Look, I know that my plot summary is less than perfect with how it talks about Erik Schinegger, but honestly, it’s the best I could do and still have it have anything to do with the actual film. Because Erik & Erika is a mess and incredibly biologistic, heteronormative and sexist especially for a film that is about a trans and inter guy.

In case you aren’t aware, Erik Schinegger is a real person. And it may very well be that he is comfortable with the framing of his gender as the film has done it here. Maybe he is framing it that way himself. I don’t know and even if I did, it is not my place to criticize how he sees himself on an individual basis. But watching the film and seeing how they frame being transgender and intersex, made me incredibly tense, if not to say anxious.

As the film tells it, Erik’s genitalia at birth were ambiguous to the midwife so she basically flipped a coin and called him a girl. But during his medical exams later as an adult, the doctors describe it as him having a penis and all interior male sex organs, it just doesn’t look that way. And even though Erik does struggle shortly with the idea of not being a woman, it actually all clicks into place with that realization: he has always been a tomboy, he was never happy wearing dresses or having to deal with household chores or what have you, he fell in love with a girl; and now it turns out that all of that stuff doesn’t mean that we have to question binary heteronormativity or the correlation between genitalia and gender, it just meant that there is biological fluke that led for Erik to be put into the wrong box and with a bit of corrective surgery, he can finally be put into the right box and live his heteronormative life. Especially that ending suffocated any possibility of deviation from the strictly enforced boundaries between men and women.

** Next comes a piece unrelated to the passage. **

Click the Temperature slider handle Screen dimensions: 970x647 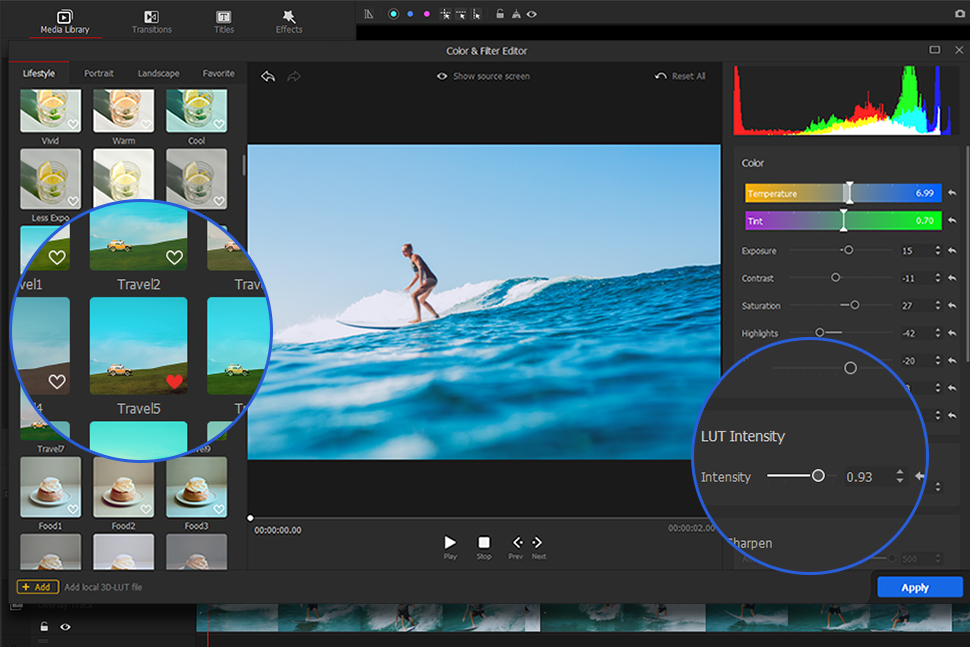point(848,192)
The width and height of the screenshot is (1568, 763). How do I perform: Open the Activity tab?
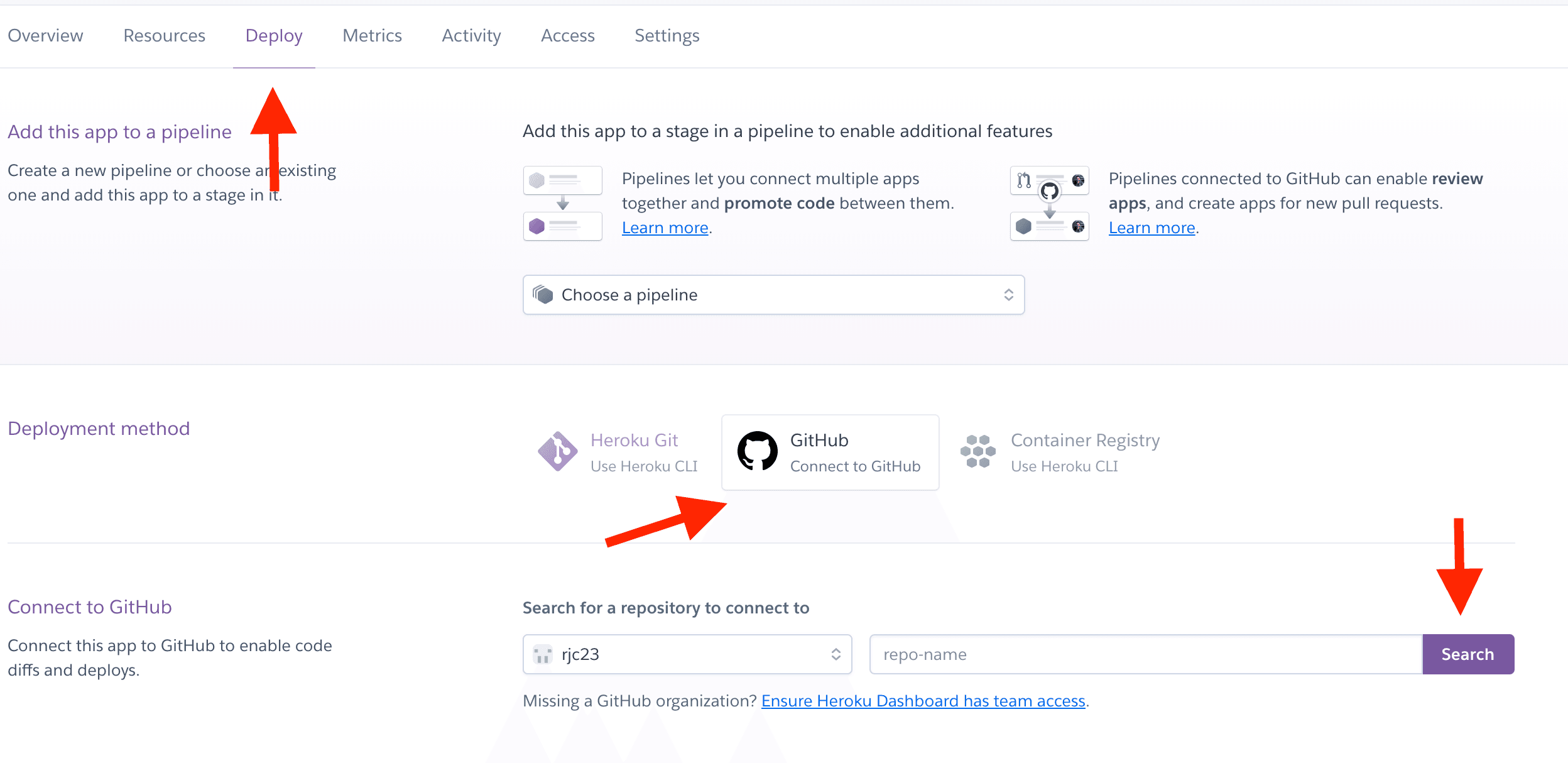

Given that already by virtue of their very existence, trans and inter people challenge so many assumptions so many people have about gender, it is depressing that a film about a person who is both trans and inter can be so rigid in its ideas about gender. It made me wish that somebody else (preferably not a cis, dya dude) made the film – somebody who has at least an inkling of an idea about queer/gender theory. Bilgeri is not that person.

Because it is an interesting story and it would deserve a good cinematic treatment. One that leaves some room for queerness; one that casts an intersex person as Erik (at least as far as I know, Markus Freistätter is dya); one that doesn’t just accidentally capture the pressure on Erik to have surgery to “””fix””” his genitalia (at least it felt accidental to me) but realizes the assumptions and meanings there as well; in short, one that does right by inter and trans people.

Summarizing: Erik Schinegger and trans & inter people in general deserve better.